Some have claimed that the Mothman was even present before the Chernobyl nuclear meltdown and 9/11, and in arguably the most convincing moment of The Mothman Legacy, Hatem confesses that he’s pretty sure he made those stories up. Of course, it’s hard not to think that everything about the Mothman is pure fiction. Not only is there no concrete proof that the Mothman is real—there isn’t even a coherent explanation for what it is, where it came from, or why it might have chosen Point Pleasant, West Virginia, as its home. Alternately defined as an alien, an interdimensional traveler visiting via a TNT-area portal, a natural inhabitant of our world who’s only visible at certain times, and the spawn of cult-like rituals—a theory that gained precedence during the Satanic panic of the 1980s—the Mothman proves an amorphous, and thus thoroughly fuzzy, specter.

Breedlove isn’t deterred by a lack of verifiable data, soldiering onward to relay a variety of highly dubious firsthand reports of Mothman encounters, as well as secondhand narratives of historical run-ins by now-deceased locals. “An absence of evidence doesn’t necessarily indicate an evidence of absence,” intones narrator Blackburn, and well, that just about sums up the logic guiding The Mothman Legacy.
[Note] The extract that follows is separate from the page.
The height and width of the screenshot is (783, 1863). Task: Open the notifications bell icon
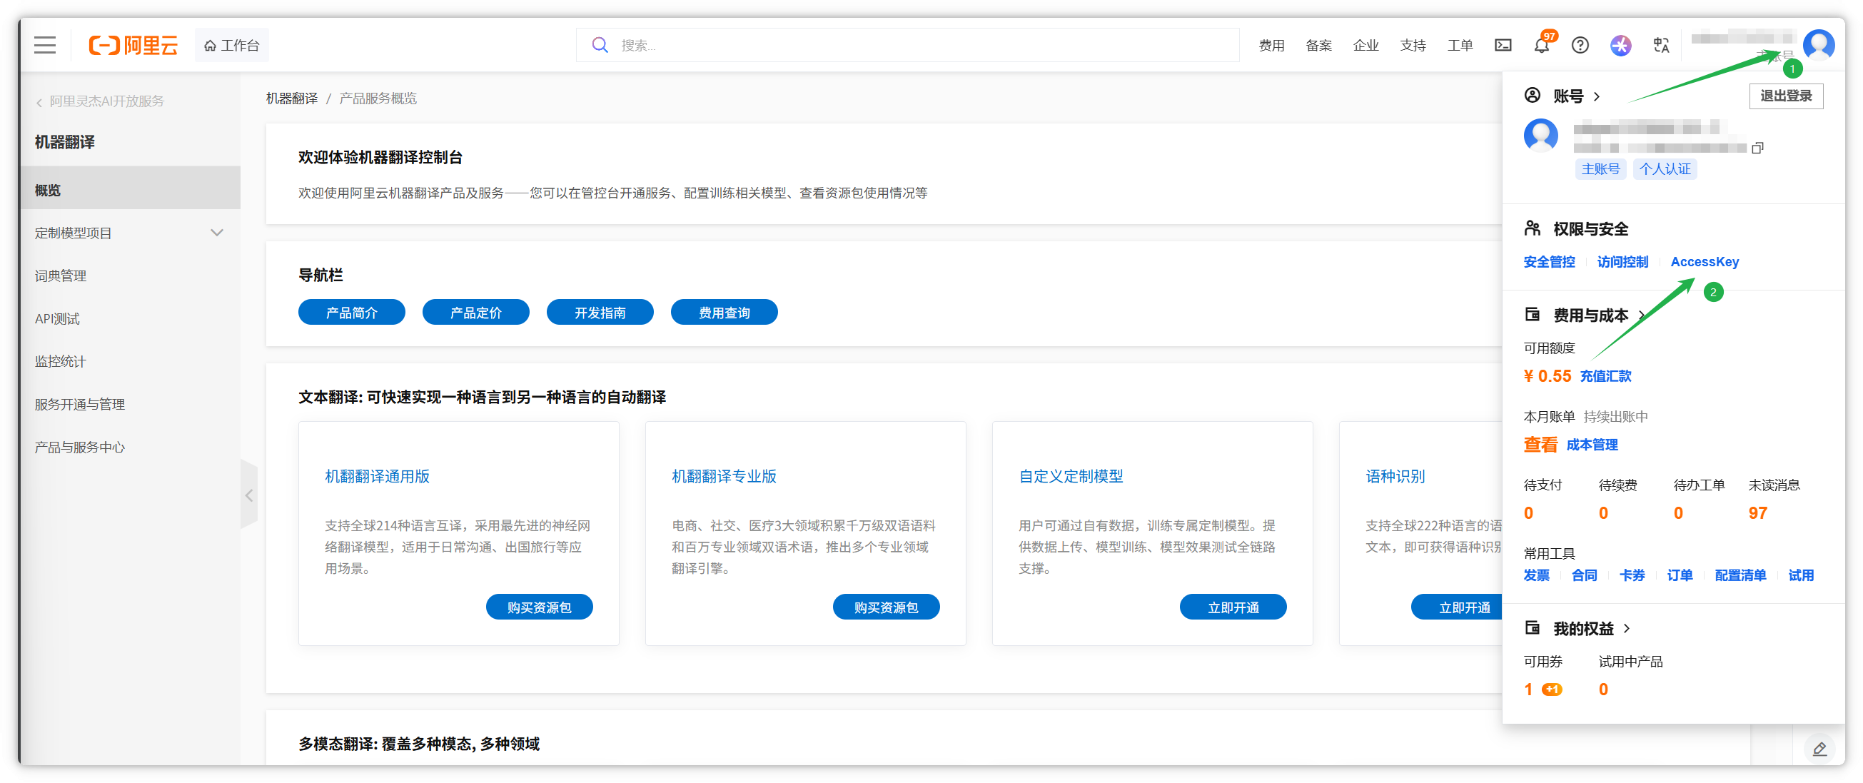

Like so many direct-to-VOD efforts—and likeminded TV specials concerning spooky phenomena—it’s a lot of hot air masquerading as a serious investigation, full of ominous proclamations, untrustworthy talking heads, and subpar creature-feature interludes (sometimes bolstered by animation) that are more cheesy than chilling.

That Mothman sightings ran their course and went dormant during the 1980s, only to then pick up in the wake of 2002’s The Mothman Prophecies, won’t surprise anyone, nor will the fact that those new-millennium glimpses of the beast are as vague and unconvincing as their predecessors. Worse, though, is that the Mothman simply isn’t very scary; everyone agrees that it’s either a helpful (if unsettling) portent of bad things to come, or a lost and lonely outsider. As a result, it’s no wonder that Gere’s Hollywood-style take on the Mothman lore didn’t connect with audiences, and the spook now remains largely a local attraction rather than a national legend.

If Breedlove’s documentary does tap into something genuine, it’s the way in which folklore is passed down through generations, especially in rural American locales rich with cross-cultural roots—as was the case in Point Pleasant, which has a heritage of Native American tribes and Celtic settlers. In that regard, the Mothman is rightly presented as an extension of an age-old tradition, as is this film, which continues to disseminate—and develop—a variation on a tale that’s been told for hundreds of years. Unfortunately, however, The Mothman Legacy’s inquiry into the nature of storytelling is ultimately as flimsy as its general case for the existence of its quasi-malevolent subject.